> _WHAT TO DO_: Render each line of the rows below as a Markdown table with a "No." column for the line number and a "Content" column for the line, skipping blank lines. Omit the pictures from the table.

> _DATA SUPPLIED_:
◇ ◇ ◇ ◇ ◇
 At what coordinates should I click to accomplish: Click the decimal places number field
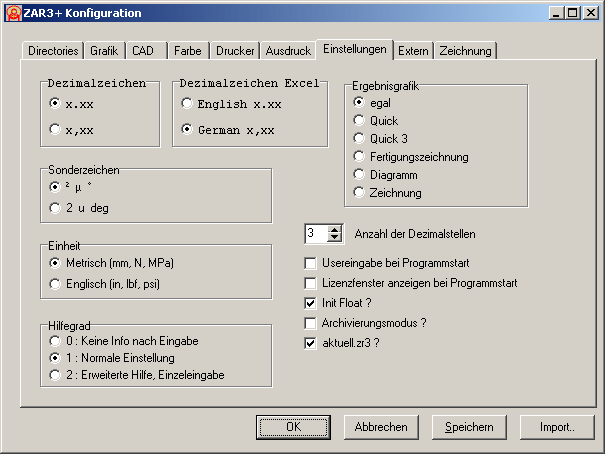(x=315, y=233)
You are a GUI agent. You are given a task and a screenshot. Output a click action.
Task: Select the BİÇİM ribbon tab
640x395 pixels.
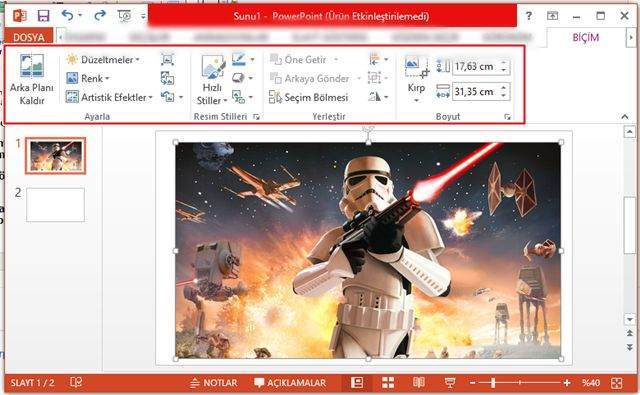pyautogui.click(x=586, y=38)
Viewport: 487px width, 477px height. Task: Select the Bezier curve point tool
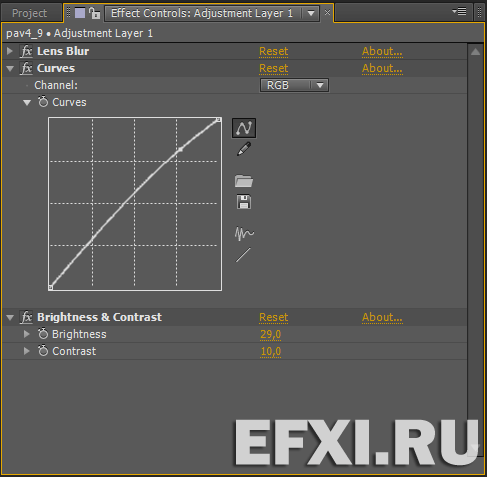[244, 128]
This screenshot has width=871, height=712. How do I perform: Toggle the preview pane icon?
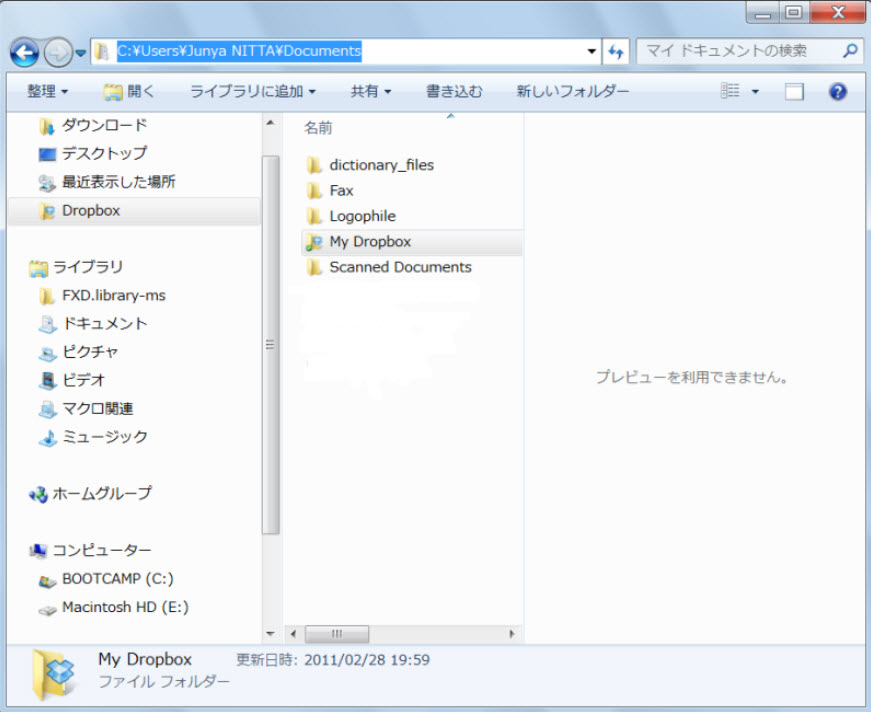pyautogui.click(x=794, y=92)
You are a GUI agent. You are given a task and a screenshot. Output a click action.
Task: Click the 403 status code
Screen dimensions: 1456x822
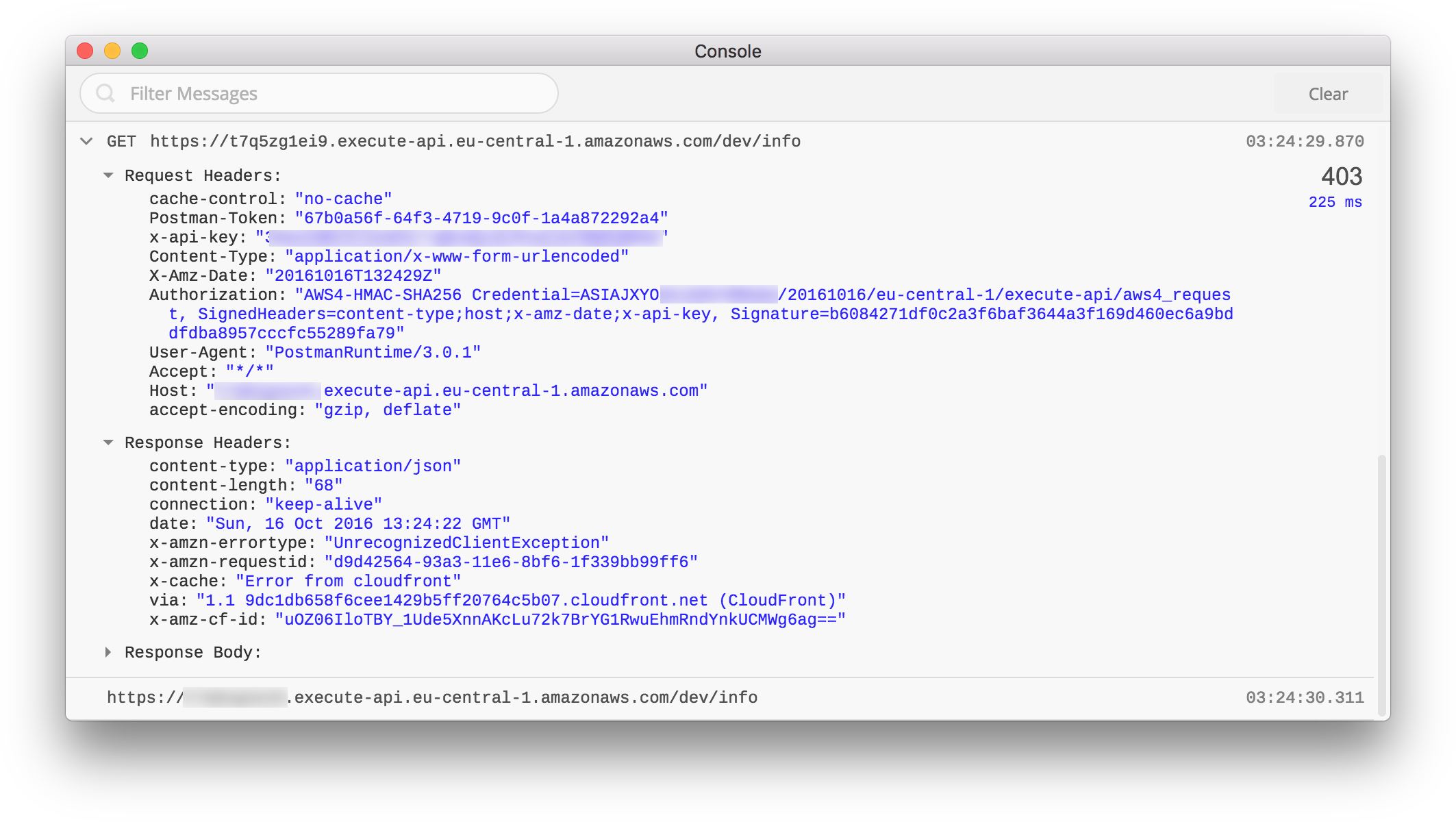click(x=1341, y=177)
◇ ◇ ◇ ◇ ◇
> _TASK ANSWER_:
| No. | Content |
|---|---|
| 1 |  At what coordinates should I click to accomplish: Click the decimal places number field |
| 2 | (x=315, y=233) |
| 3 | You are a GUI agent. You are given a task and a screenshot. Output a click action. |
| 4 | Task: Select the BİÇİM ribbon tab |
| 5 | 640x395 pixels. |
| 6 | pyautogui.click(x=586, y=38) |
| 7 | Viewport: 487px width, 477px height. Task: Select the Bezier curve point tool |
| 8 | [244, 128] |
| 9 | This screenshot has width=871, height=712. How do I perform: Toggle the preview pane icon? |
| 10 | pyautogui.click(x=794, y=92) |
| 11 | You are a GUI agent. You are given a task and a screenshot. Output a click action. |
| 12 | Task: Click the 403 status code |
| 13 | Screen dimensions: 1456x822 |
| 14 | click(x=1341, y=177) |